- **DATA SECTION**
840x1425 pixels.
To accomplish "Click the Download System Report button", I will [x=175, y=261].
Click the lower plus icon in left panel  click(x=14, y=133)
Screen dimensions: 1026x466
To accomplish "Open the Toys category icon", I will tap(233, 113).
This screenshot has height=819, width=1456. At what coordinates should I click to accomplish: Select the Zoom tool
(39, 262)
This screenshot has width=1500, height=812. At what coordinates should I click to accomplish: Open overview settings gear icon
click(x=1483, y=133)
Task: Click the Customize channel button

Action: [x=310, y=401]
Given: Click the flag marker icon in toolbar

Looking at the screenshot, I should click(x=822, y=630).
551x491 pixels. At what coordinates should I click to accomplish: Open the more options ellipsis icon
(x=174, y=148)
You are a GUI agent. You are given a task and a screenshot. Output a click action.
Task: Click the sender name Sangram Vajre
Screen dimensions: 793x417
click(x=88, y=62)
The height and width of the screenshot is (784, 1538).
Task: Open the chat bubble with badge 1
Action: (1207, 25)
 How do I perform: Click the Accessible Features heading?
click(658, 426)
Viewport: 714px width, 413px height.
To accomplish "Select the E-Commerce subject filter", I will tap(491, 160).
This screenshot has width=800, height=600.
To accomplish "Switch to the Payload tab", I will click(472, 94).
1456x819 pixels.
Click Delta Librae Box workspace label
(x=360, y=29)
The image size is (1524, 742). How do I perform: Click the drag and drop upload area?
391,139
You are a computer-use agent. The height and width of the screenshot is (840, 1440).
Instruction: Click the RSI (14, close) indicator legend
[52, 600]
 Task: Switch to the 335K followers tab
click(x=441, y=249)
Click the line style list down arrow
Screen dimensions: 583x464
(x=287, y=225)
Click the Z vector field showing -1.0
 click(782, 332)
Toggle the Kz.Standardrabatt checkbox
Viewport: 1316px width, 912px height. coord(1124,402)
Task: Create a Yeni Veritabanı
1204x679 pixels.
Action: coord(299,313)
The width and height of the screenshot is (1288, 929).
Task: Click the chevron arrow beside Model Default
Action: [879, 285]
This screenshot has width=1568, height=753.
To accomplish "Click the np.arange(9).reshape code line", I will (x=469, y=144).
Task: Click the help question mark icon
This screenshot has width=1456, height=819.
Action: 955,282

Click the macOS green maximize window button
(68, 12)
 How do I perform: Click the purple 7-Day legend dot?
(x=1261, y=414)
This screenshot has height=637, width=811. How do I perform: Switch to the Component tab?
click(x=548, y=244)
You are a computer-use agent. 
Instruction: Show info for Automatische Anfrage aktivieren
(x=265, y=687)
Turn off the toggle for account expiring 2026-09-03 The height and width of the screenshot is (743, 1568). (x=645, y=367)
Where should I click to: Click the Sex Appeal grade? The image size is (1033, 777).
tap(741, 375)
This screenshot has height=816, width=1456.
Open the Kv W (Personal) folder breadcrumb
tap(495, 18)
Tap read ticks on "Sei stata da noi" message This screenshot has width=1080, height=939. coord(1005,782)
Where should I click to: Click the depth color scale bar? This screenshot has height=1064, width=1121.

- **WHAT IS EXPECTED**
Set down verbatim the items above, from the line containing "How do I perform: Click the purple" through the end of the items, both inclusive.

- **FINAL RESULT**
 How do I perform: Click the purple 7-Day legend dot?
(x=1261, y=414)
This screenshot has height=637, width=811. How do I perform: Switch to the Component tab?
click(x=548, y=244)
You are a computer-use agent. 
Instruction: Show info for Automatische Anfrage aktivieren
(x=265, y=687)
Turn off the toggle for account expiring 2026-09-03 The height and width of the screenshot is (743, 1568). (x=645, y=367)
Where should I click to: Click the Sex Appeal grade? The image size is (1033, 777).
tap(741, 375)
This screenshot has height=816, width=1456.
Open the Kv W (Personal) folder breadcrumb
tap(495, 18)
Tap read ticks on "Sei stata da noi" message This screenshot has width=1080, height=939. coord(1005,782)
Where should I click to: Click the depth color scale bar? This screenshot has height=1064, width=1121.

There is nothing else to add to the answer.